Everything in the listing that follows should be reproduced exactly except the pictures.

* SOURCE MATERIAL *
+---+

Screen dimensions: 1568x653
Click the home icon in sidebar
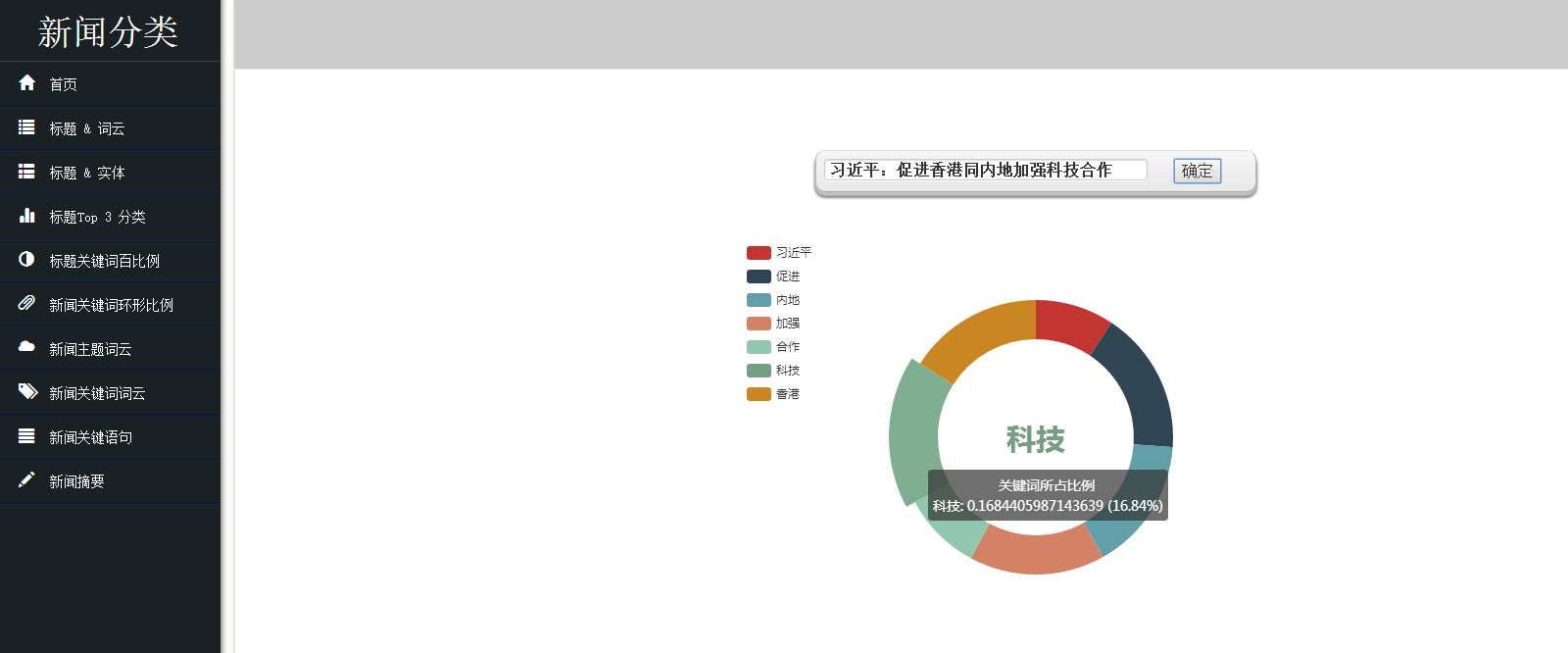click(27, 83)
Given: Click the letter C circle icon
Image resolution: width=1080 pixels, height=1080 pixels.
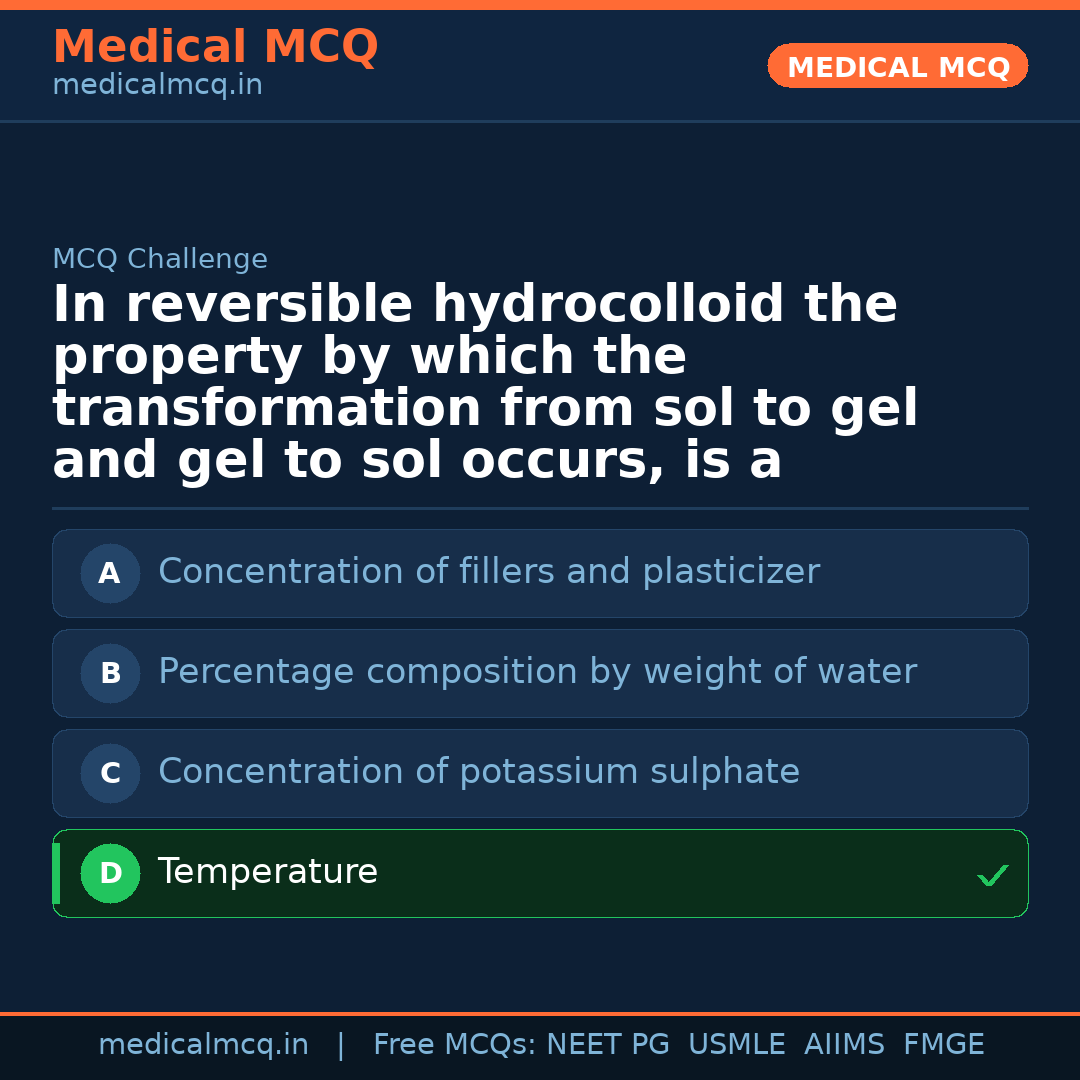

+---+

* WRITTEN ANSWER *
Screen dimensions: 1568x653
Click the home icon in sidebar
click(27, 83)
Given: Click the letter C circle icon
Image resolution: width=1080 pixels, height=1080 pixels.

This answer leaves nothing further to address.